L’auteur sacré nous apprend ensuite que Gédéon, étant polygame, eut soixante-dix enfants; en outre, d’une concubine habitant Sichem, il eut un garçon, nommé Abimélec, qui fit bientôt parler de lui, d’une peu fraternelle façon (v. 30–31). Abimélec, dans un seul jour, coupa le cou «sur une même pierre» à soixante-neuf de ses frères; un seul, le jeune Jotham, échappa à cette boucherie, s’étant caché pendant qu’Abimélec charcutait sa nombreuse famille (9:5).
Les Sichémites, très fiers de leur compatriote, le bâtard de Gédéon, le proclamèrent roi; mais, au bout de trois ans, Abimélec avait cessé de plaire, et les révoltes se multiplièrent, fomentées par un certain Gaal. Abimélec s’empara de la ville révoltée et massacra le peuple; les chefs de l’insurrection s’étant réunis dans la tour de Sichem, il en fit le blocus et incendia ce fort dans un gigantesque feu de joie.
Il assiégea, peu de temps après, une ville du nom de Tébets; mais là, il reçut sur la tête une meule de moulin que lui lança une femme du haut de la citadelle. Cette énorme pierre lui brisa le crâne, comme on pense bien. Toutefois, Abimélec appela aussitôt le jeune garçon qui portait ses armes et lui dit: Je meurs; mais tue-moi tout de suite, afin qu’il ne soit pas dit que c’est une femme qui m’a tué. Alors, pour lui être agréable, l’adolescent le transperça (ch. 9). Abimélec, on le voit, avait de l’amour-propre.
Ainsi finit l’illustre bâtard de Gédéon. Après lui, la Bible mentionne les sieurs Tolah et Jaïr, qui furent juges d’Israël, l’un pendant vingt-trois ans, et l’autre pendant vingt-deux.

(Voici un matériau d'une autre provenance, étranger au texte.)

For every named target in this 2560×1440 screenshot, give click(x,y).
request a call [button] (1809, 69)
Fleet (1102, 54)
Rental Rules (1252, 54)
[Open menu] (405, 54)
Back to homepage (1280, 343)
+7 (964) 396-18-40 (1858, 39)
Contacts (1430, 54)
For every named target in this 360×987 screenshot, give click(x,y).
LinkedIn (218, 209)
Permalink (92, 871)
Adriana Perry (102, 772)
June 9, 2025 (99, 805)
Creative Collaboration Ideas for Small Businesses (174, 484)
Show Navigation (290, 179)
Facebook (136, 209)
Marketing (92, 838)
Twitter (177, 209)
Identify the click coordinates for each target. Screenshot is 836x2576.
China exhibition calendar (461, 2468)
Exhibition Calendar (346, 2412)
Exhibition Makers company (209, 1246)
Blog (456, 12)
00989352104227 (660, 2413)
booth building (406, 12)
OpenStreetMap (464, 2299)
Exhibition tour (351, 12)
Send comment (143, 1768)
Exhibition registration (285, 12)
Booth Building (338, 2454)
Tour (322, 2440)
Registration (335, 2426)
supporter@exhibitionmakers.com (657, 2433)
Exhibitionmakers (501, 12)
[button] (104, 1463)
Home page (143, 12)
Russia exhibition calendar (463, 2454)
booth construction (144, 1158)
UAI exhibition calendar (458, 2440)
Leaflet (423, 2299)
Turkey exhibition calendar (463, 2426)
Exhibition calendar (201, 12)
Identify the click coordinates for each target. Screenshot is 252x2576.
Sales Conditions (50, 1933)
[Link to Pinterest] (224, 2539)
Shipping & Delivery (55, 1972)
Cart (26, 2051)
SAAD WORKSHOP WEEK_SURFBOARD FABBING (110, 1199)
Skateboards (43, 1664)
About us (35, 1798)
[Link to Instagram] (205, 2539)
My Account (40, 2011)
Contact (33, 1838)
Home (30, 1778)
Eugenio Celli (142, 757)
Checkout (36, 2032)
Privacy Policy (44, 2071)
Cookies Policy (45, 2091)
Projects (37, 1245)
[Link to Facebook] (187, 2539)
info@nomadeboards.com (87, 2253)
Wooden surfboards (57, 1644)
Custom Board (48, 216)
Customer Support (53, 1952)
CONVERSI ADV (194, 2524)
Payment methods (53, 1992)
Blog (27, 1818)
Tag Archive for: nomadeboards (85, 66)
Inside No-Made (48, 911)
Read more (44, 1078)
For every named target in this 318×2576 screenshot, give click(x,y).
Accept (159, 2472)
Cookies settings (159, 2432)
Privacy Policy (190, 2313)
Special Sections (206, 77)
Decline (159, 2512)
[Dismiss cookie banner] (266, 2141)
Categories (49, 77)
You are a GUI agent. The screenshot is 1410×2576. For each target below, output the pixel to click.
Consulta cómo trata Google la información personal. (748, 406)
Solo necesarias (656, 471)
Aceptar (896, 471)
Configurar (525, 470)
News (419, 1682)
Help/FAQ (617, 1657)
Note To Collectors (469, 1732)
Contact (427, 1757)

Les leçons de l’expérience ne profitaient guère aux Juifs, en ce temps-là: ils avaient toujours des tendances à abandonner le culte de Jéhovah pour celui des autres dieux, et pourtant ils savaient ce qu’il leur en cuisait d’adorer Baal, Astaroth. Dagon, etc., dont leur batailleur Sabaoth était fort jaloux. Étant retombés dans l’apostasie, ils en furent punis par une nouvelle servitude; cette fois, c’est aux Ammonites qu’ils furent livrés. Voilà donc le sixième esclavage des Israélites, dans ce pays même qu’ils avaient conquis avec une armée de six cent mille hommes, en cette contrée où Josué avait complètement exterminé les premiers occupants.
Au bout de dix-huit ans de servitude de son peuple, Jéhovah se laissa toucher et suscita un libérateur:
«Jephté, homme fort et vaillant, était fils d’une prostituée qui avait couché avec Galaad. Mais Galaad avait eu de sa femme d’autrès enfants, et ceux-ci, quand ils furent grands, chassèrent Jephté comme fils d’une mère indigne; et Jephté, s’étant établi dans la terre de Tob, se mit à la tête d’une troupe de gens sans aveu, avec lesquels il vagabondait en pillant de tous côtés.» (11:1–3)
Ce chef de bandits fut l’élu de Dieu.
En toute justice, il convient de dire que Jephté avait une qualité: il était excellent père. Il possédait une fille, son unique enfant, et il fallait voir comme il la choyait, comme il la dorlotait, comme il la bichonnait, comme il la couvrait de bijoux, comme il lui apportait chaque jour des montagnes de cadeaux! Il est vrai que bijoux et cadeaux ne lui coûtaient pas cher.
Ses compatriotes s’adressèrent donc à lui pour secouer le joug des Ammonites. Il accepta et se mit aussitôt en campagne. Mais, le brigandage n’excluant pas la piété, Jephté, avant de partir contre les Ammonites, fit vœu à Jéhovah de lui immoler, s’il était vainqueur, la première personne qu’il rencontrerait, venant de sa ville, à son retour…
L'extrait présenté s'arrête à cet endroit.